There are a number of ways to achieve the goal of having a school resource officer, Balow said. In Torrington, a partnership between the school and the police department provides a resource officer. In Hulett, two liaison police officers were in the schools during her visit.
Additional funding through the Department of Homeland Security, sometimes through Balow’s office, in the form of federal grants is available and many districts use these funds to provide active shooter training or student well-being training.
Homeland Security and the Department of Criminal Investigation has an app called Safe2Tell, she said, that students in Wyoming can download on their phone for reporting anything from sexual assault to bomb threats and bullying in class. The calls are transferred to the appropriate channels within each community – to the principal and/or law enforcement. Safe 2Tell Wyoming also provides regular media releases with statistics breaking out the number of calls received by category. 
Balow intends to keep advocating for the state to legislate having a minimum framework in place for student safety.
A March 6, 2020, Forbes article titled “Wyoming Public School Salaries Finally Posted Online: Payrolls Cost Taxpayers $1 Billion” reported that 321 Wyoming educators made more than $100,000 and that 534 educators outearned Balow’s $92,000 salary as state superintendent of public instruction. The report says that after three years of trying to obtain Wyoming public school salaries, OpenTheBooks.com finally received the information. Many of the state’s superintendents and assistant superintendents, according to the article, earn more than the governors of 50 U.S. states. Terry Snyder, the Fremont No. 25 (Riverton) superintendent, holds the top slot for pay, earning  $157,218 by fixed contract and payments in kind of an $8,400 car allowance and $23,582 retirement annuity and health insurance. 
Balow told the News Letter Journal that a lot of the states cap or at least control the salaries in their states, but Wyoming does not.
“As a local control state, I guess it’s twofold. No. 1, to recruit and retain really good educators in Wyoming, we have to be in the upper quartile of what we pay because there are not an abundance of people who want to come to Wyoming and make less than they could in a neighboring state that has more amenities. On the flip side of that, I think that the Forbes article and the information really does bring to light at the very least a disparity and, at the very most. It may cause some school districts to hit the reset button,” Balow said. 

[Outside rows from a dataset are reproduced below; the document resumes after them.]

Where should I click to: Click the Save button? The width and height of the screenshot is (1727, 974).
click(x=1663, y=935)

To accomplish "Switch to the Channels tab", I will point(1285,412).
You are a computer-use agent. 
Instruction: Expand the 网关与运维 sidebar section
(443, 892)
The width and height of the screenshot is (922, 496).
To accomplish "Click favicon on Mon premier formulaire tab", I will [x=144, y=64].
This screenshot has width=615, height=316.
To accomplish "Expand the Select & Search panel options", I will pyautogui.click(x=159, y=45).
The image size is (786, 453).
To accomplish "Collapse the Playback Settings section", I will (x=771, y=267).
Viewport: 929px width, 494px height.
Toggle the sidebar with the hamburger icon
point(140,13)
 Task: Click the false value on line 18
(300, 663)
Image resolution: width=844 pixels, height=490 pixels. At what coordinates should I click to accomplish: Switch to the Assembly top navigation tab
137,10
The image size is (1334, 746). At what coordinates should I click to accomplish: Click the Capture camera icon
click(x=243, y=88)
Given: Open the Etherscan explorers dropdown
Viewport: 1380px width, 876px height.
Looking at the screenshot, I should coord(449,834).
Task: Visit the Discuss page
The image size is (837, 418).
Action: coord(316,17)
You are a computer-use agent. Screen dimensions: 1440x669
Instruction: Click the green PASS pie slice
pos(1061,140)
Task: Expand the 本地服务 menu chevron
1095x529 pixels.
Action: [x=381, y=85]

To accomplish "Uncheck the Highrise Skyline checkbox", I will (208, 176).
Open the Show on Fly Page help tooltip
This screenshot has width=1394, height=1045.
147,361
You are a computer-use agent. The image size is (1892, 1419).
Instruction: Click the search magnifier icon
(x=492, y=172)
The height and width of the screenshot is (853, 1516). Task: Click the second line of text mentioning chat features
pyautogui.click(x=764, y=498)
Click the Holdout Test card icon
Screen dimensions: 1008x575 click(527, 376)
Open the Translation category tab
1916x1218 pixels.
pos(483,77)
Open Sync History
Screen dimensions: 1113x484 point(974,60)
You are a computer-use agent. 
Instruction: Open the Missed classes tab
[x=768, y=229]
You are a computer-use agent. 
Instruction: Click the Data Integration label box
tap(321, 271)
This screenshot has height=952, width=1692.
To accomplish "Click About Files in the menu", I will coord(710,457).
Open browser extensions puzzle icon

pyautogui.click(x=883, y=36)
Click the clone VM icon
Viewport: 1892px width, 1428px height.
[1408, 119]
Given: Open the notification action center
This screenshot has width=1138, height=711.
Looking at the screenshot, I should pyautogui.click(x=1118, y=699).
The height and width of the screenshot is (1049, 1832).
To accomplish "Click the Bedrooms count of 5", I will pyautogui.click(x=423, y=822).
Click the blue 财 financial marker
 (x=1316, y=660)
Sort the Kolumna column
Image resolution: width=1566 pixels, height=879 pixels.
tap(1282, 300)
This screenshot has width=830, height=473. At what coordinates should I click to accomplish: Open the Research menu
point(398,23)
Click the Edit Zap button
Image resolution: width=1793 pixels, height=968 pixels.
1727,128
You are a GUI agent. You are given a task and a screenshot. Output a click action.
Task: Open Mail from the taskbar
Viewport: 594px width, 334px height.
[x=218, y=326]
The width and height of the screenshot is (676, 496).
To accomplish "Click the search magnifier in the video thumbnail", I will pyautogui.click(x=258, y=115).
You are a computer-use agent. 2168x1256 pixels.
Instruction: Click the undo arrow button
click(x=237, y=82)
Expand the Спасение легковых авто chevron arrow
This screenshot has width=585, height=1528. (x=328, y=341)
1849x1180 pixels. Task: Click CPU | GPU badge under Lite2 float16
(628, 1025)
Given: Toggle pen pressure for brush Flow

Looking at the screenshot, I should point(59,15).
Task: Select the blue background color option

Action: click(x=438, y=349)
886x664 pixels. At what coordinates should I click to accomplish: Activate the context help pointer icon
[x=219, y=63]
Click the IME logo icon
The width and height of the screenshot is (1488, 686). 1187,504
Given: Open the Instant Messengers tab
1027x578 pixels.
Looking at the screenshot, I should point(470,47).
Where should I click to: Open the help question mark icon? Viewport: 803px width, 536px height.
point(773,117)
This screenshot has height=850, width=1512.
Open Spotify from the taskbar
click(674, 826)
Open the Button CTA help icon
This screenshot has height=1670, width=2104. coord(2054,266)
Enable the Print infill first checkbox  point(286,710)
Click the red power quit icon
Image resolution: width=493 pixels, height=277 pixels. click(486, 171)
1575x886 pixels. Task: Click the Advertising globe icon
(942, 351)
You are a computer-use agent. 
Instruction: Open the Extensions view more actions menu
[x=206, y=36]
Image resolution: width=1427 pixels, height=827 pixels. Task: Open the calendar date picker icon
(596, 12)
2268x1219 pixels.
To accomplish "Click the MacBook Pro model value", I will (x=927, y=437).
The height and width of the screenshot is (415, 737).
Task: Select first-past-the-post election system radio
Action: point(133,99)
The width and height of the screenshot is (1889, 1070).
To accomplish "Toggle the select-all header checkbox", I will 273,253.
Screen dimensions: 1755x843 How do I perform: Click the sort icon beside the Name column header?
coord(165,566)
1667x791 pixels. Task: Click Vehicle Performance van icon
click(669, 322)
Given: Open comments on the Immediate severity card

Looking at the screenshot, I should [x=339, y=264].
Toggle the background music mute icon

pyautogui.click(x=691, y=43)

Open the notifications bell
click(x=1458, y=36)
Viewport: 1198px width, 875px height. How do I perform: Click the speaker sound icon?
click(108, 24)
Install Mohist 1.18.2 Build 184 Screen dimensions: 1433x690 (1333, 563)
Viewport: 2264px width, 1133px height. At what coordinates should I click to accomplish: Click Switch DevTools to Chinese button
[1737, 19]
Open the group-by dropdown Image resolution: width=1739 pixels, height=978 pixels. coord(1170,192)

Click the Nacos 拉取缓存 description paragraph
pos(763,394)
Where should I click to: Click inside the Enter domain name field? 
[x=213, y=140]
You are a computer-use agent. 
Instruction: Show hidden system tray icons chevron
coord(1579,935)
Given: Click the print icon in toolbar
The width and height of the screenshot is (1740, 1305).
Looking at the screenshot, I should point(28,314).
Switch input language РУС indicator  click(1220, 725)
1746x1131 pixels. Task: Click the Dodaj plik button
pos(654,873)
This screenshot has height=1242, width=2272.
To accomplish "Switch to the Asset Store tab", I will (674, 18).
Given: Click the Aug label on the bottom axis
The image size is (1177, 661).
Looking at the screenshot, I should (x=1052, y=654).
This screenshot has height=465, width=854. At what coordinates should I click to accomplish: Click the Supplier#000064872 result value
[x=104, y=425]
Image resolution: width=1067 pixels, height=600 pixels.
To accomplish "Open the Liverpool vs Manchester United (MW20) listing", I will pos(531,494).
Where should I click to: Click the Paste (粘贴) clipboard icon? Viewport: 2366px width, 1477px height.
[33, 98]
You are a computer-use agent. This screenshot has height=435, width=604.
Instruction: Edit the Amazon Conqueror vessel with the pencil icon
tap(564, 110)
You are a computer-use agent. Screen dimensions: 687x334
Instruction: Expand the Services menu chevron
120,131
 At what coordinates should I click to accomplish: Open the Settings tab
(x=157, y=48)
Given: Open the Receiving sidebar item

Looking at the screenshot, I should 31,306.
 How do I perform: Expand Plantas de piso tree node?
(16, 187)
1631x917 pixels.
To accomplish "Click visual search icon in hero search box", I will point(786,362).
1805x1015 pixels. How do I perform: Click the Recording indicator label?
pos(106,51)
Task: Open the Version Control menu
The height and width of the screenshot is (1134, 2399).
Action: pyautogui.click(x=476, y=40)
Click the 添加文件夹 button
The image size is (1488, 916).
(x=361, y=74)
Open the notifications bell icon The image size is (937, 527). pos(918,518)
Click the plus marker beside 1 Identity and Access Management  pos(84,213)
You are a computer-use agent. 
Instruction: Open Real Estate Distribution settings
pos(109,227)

The article raises many questions for school boards and that every district, as well as the legislature, should be having robust conversations about those questions, she said.
Balow believes that, as an elected public official, she should not be overly compensated.  
“From my perspective, well, it would be wonderful to make more money. I’m an elected official, and I ran for this job in 2014 when there was a lot of controversy around the position that I hold and whether this should be an elected or appointed position. I wouldn’t have ran for the position if I thought it should be appointed. I think it’s really important to have your state superintendent elected. I don’t just herald or toot the horn of educators. I speak on behalf of Wyoming citizens who care about education, which is everyone, and I represent everyone,” Balow said. Balow also addressed the issue of releasing public employees’ names, along with their salary information. She said she was not in favor of the state releasing the names out of concern for people who might not want their names released because of domestic violence issues or restraining orders. “I wasn’t in favor of releasing names from the state level because they are not my employees… It ought to be locally elected boards that release their names and not the state superintendent,” Balow said. 
“The short answer is I believe in transparency, I believe in following the law, which is what I did, but I would much rather see names and salaries released at the local level not at the state level.”